On Tue, Jan 28, 2025 at 3:51 PM Suren Baghdasaryan <surenb@xxxxxxxxxx> wrote:
>
> On Mon, Jan 27, 2025 at 11:21 AM Suren Baghdasaryan <surenb@xxxxxxxxxx> wrote:
> >
> > On Mon, Jan 27, 2025 at 6:09 AM Will Deacon <will@xxxxxxxxxx> wrote:
> > >
> > > On Fri, Jan 17, 2025 at 03:41:36PM +0000, Will Deacon wrote:
> > > > On Wed, Jan 15, 2025 at 05:00:11PM +0100, Peter Zijlstra wrote:
> > > > > On Wed, Jan 15, 2025 at 12:13:34PM +0100, Peter Zijlstra wrote:
> > > > >
> > > > > > Notably, it means refcount_t is entirely unsuitable for anything
> > > > > > SLAB_TYPESAFE_BY_RCU, since they all will need secondary validation
> > > > > > conditions after the refcount succeeds.
> > > > > >
> > > > > > And this is probably fine, but let me ponder this all a little more.
> > > > >
> > > > > Even though SLAB_TYPESAFE_BY_RCU is relatively rare, I think we'd better
> > > > > fix this, these things are hard enough as they are.
> > > > >
> > > > > Will, others, wdyt?
> > > >
> > > > We should also update the Documentation (atomic_t.txt and
> > > > refcount-vs-atomic.rst) if we strengthen this.
> > > >
> > > > > ---
> > > > > Subject: refcount: Strengthen inc_not_zero()
> > > > >
> > > > > For speculative lookups where a successful inc_not_zero() pins the
> > > > > object, but where we still need to double check if the object acquired
> > > > > is indeed the one we set out to aquire, needs this validation to happen
> > > > > *after* the increment.
> > > > >
> > > > > Notably SLAB_TYPESAFE_BY_RCU is one such an example.
> > > > >
> > > > > Signed-off-by: Peter Zijlstra (Intel) <peterz@xxxxxxxxxxxxx>
> > > > > ---
> > > > > include/linux/refcount.h | 15 ++++++++-------
> > > > > 1 file changed, 8 insertions(+), 7 deletions(-)
> > > > >
> > > > > diff --git a/include/linux/refcount.h b/include/linux/refcount.h
> > > > > index 35f039ecb272..340e7ffa445e 100644
> > > > > --- a/include/linux/refcount.h
> > > > > +++ b/include/linux/refcount.h
> > > > > @@ -69,9 +69,10 @@
> > > > > * its the lock acquire, for RCU/lockless data structures its the dependent
> > > > > * load.
> > > > > *
> > > > > - * Do note that inc_not_zero() provides a control dependency which will order
> > > > > - * future stores against the inc, this ensures we'll never modify the object
> > > > > - * if we did not in fact acquire a reference.
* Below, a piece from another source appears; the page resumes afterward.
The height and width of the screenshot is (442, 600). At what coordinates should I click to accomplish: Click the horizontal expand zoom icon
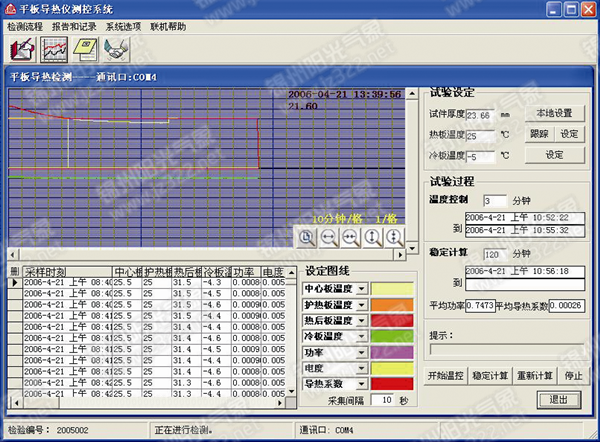coord(328,237)
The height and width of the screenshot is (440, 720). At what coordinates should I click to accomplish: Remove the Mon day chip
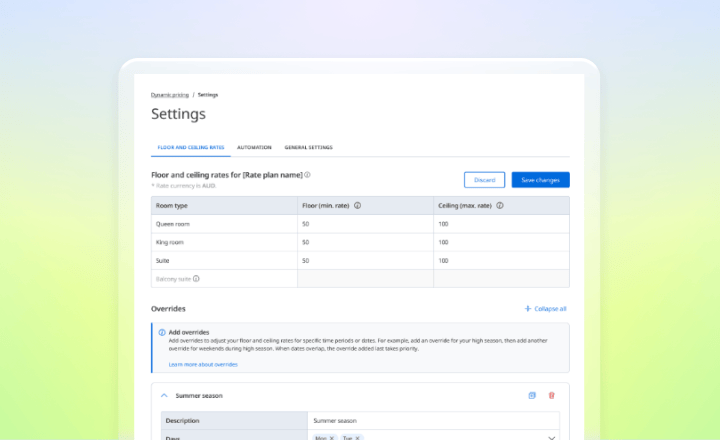click(x=332, y=437)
> > > > > + * Do note that inc_not_zero() does provide acquire order, which will order
> > > > > + * future load and stores against the inc, this ensures all subsequent accesses
> > > > > + * are from this object and not anything previously occupying this memory --
> > > > > + * consider SLAB_TYPESAFE_BY_RCU.
> > > > > *
> > > > > * The decrements will provide release order, such that all the prior loads and
> > > > > * stores will be issued before, it also provides a control dependency, which
> > > > > @@ -144,7 +145,7 @@ bool __refcount_add_not_zero(int i, refcount_t *r, int *oldp)
> > > > > do {
> > > > > if (!old)
> > > > > break;
> > > > > - } while (!atomic_try_cmpxchg_relaxed(&r->refs, &old, old + i));
> > > > > + } while (!atomic_try_cmpxchg_acquire(&r->refs, &old, old + i));
> > > >
> > > > Hmm, do the later memory accesses need to be ordered against the store
> > > > part of the increment or just the read? If it's the former, then I don't
> > > > think that _acquire is sufficient -- accesses can still get in-between
> > > > the read and write parts of the RmW.
> > >
> > > I dug some more into this at the end of last week. For the
> > > SLAB_TYPESAFE_BY_RCU where we're racing inc_not_zero() with
> > > dec_and_test(), then I think using _acquire() above is correct as the
> > > later references can only move up into the critical section in the case
> > > that we successfully obtained a reference.
> > >
> > > However, if we're going to make the barriers implicit in the refcount
> > > operations here then I think we also need to do something on the producer
> > > side for when the object is re-initialised after being destroyed and
> > > allocated again. I think that would necessitate release ordering for
> > > refcount_set() so that whatever allows the consumer to validate the
> > > object (e.g. sequence number) is published *before* the refcount.
> >
> > Thanks Will!
> > I would like to expand on your answer to provide an example of the
> > race that would happen without release ordering in the producer. To
> > save reader's time I provide a simplified flow and reasoning first.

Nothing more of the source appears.